Figure 2. Sens Fano factor relative to protein copy number in single cells.

(A) sfGFP- and mCherry-Sens protein numbers measured from single cells in sfGFP-sens/mCherry-sens wing discs. 12,000 cells were plotted for comparison in (A,B). Colors represent cell count in each hexagonal plot region. (B) Estimated sfGFP and mCherry numbers generated from the tandem-tagged sfGFP-mCherry-sens gene in single cells of wing discs. Note that these numbers are not perfectly correlated with one another due to noise in the measurement process (see also Figure 2—figure supplement 1). As expected, median expression of the tandem tag was 2.1 ± 0.03 fold higher than allelic tag expression. (C) Top panel: The Fano factor was calculated in bins of cells expressing either tandem-tagged Sens or the singly-tagged allelic pairs of Sens (Figure 2—figure supplement 2). Bottom panel: The Fano factor of Sens expression was calculated by subtracting out the Fano factor from tandem-tagged cells. Plotted region encompasses data from 88% of tagged cells (Sens < 1000 molecules). Shading demarcates 95% confidence intervals.

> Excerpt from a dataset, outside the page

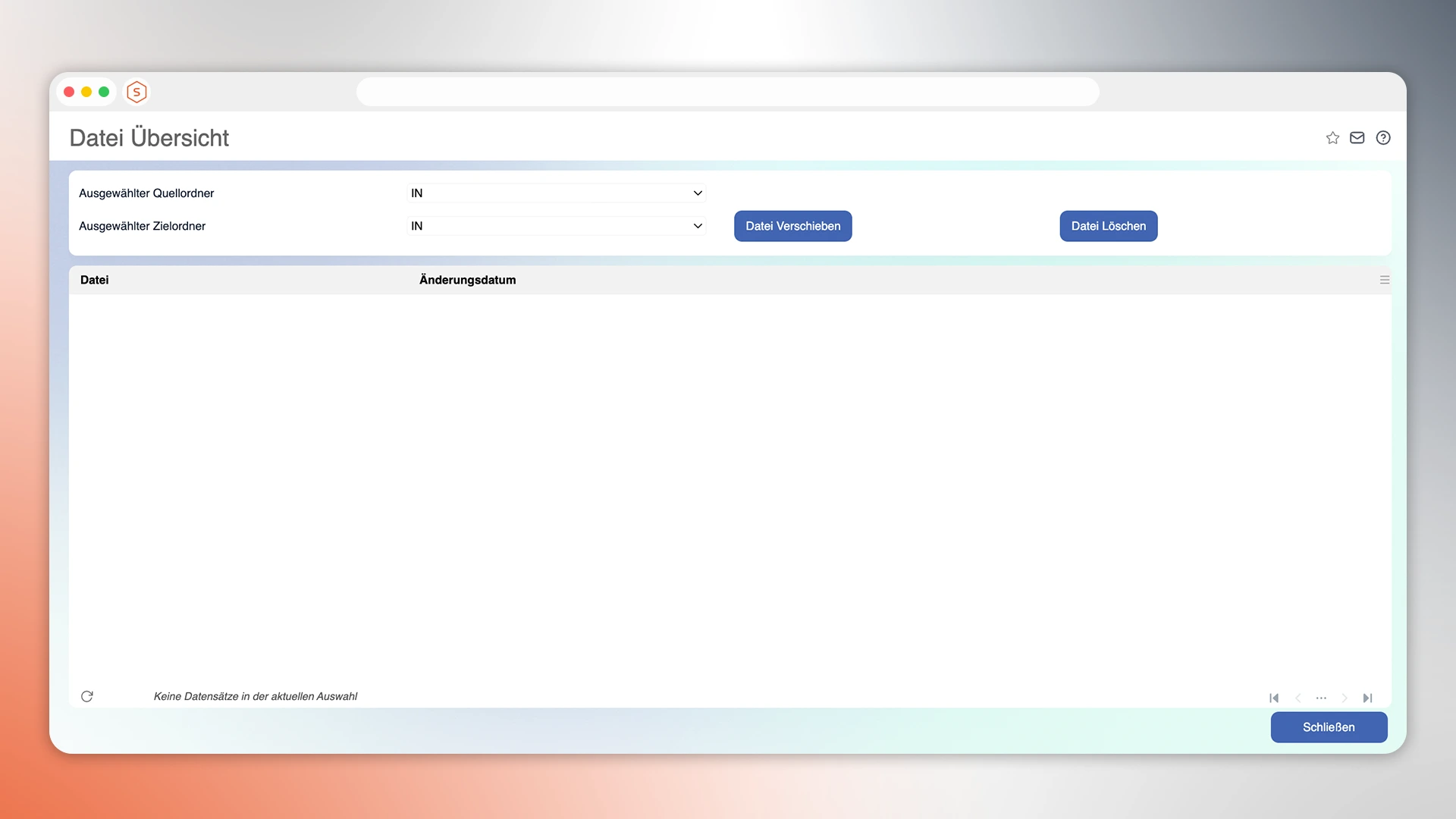Go to the next page
Screen dimensions: 1456x819
pyautogui.click(x=1345, y=698)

Figure 2—figure supplement 1. Fluorescence Resonance Energy Transfer (FRET) from sfGFP to mCherry molecules is negligible under experimental imaging conditions.

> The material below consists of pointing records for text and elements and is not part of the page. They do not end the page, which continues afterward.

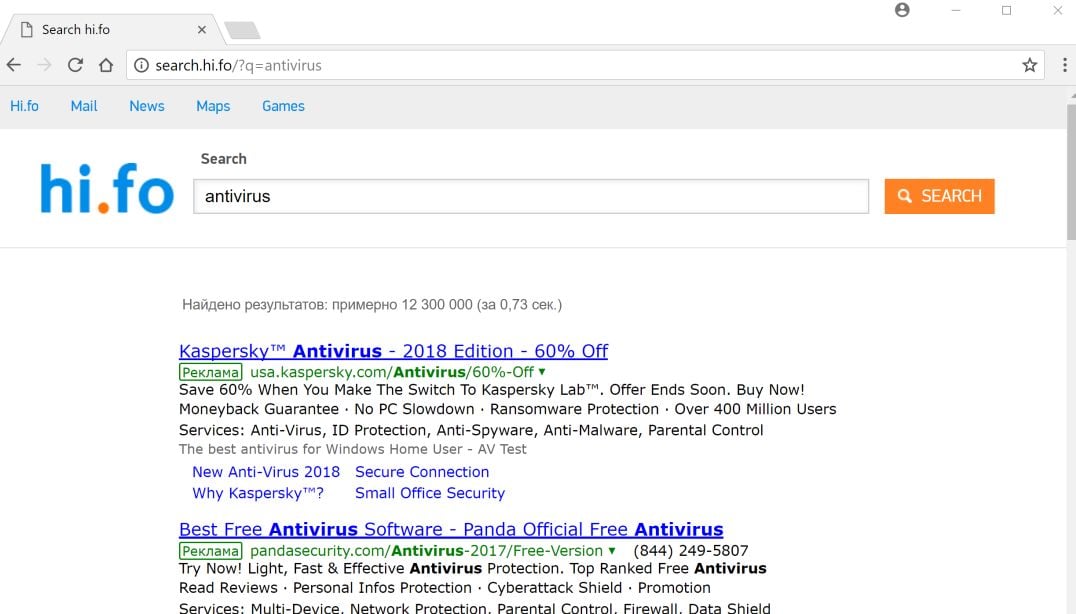1076x614 pixels.
Task: Reload the current page
Action: click(75, 65)
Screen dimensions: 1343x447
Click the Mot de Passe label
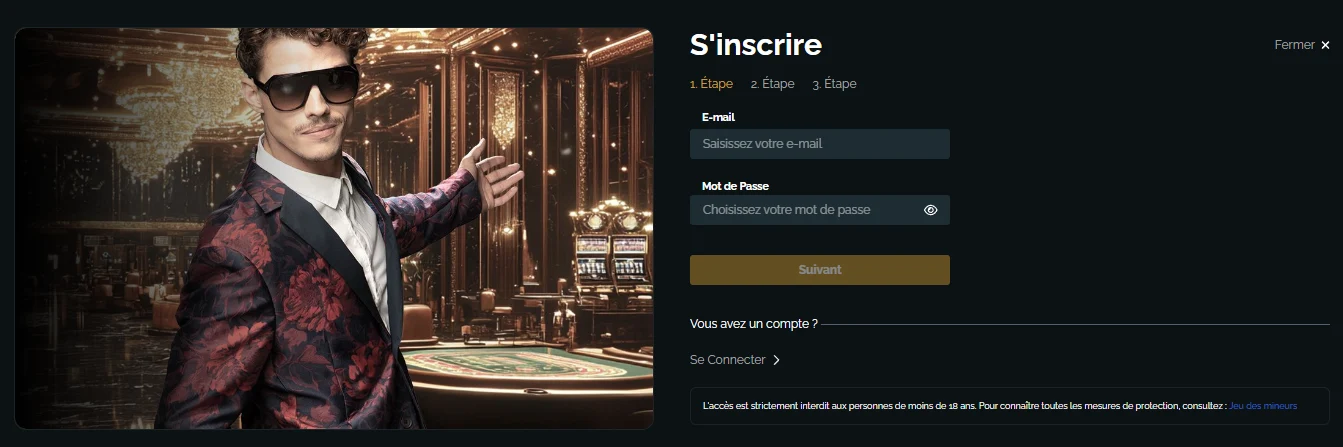coord(735,186)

Wing disc cells with tandem tagged sfGFP-mCherry-sens alleles were imaged under identical conditions with either both green and red lasers ‘on’ to assay stochastic noise, or with only the green laser ‘on’ to assay FRET from sfGFP to mCherry molecules. Raw single cell green channel fluorescence intensity is plotted on the x-axis. All cells in the imaging field were included for analysis. Red channel fluorescence values, on y-axis, were linearly transformed to make the slope equal to 1 and y-intercept equal to 0 for noise assay data. Single cell red fluorescence values for FRET assay data were then transformed with identical parameters for comparison.

Figure 2—figure supplement 2. Fano factor calculation from nuclear fluorescence signals of Sens positive cells.

(A) The mCherry signal intensity is scaled relative to sfGFP signal in Sens-positive cells from individual discs. (B) Data from discs of the same genotype are pooled together. (C) Pooled data are sorted into separate bins according to total Sens output. The intrinsic noise and mean for Sens is calculated for each binned sub-population. (D) The Fano factor of each bin is plotted as a function of mean Sens output in a bin. 95% confidence intervals for the estimated Fano factor are calculated by bootstrapping with resampling within each binned sub- population.